┏━━

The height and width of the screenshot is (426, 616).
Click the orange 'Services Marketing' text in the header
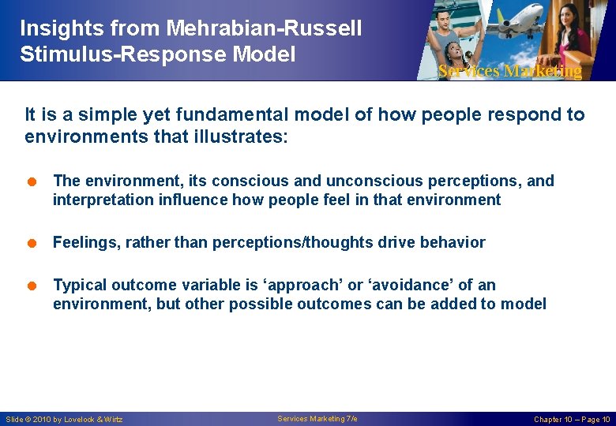pyautogui.click(x=509, y=71)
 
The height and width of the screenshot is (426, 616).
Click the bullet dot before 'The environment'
pyautogui.click(x=32, y=181)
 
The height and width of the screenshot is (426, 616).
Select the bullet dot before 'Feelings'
pyautogui.click(x=32, y=243)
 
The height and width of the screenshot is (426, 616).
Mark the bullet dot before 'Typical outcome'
pyautogui.click(x=32, y=286)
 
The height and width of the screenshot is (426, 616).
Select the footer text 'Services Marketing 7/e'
pyautogui.click(x=317, y=418)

┗━━

#### Request
Write out all the lines above again, requests included, multiplying every click coordinate in the answers by 1.15 and rounding to whole numbers, with halves rounded up. Leave the pictures out.

#### Output of the exercise
The height and width of the screenshot is (426, 616).
Click the orange 'Services Marketing' text in the header
pyautogui.click(x=585, y=82)
 
The height and width of the screenshot is (426, 616).
Click the bullet dot before 'The environment'
pyautogui.click(x=37, y=208)
 
The height and width of the screenshot is (426, 616).
Select the bullet dot before 'Feelings'
pyautogui.click(x=37, y=279)
 
The height and width of the screenshot is (426, 616).
Mark the bullet dot before 'Typical outcome'
pyautogui.click(x=37, y=329)
 
The height and width of the screenshot is (426, 616).
Select the footer text 'Services Marketing 7/e'
pyautogui.click(x=365, y=481)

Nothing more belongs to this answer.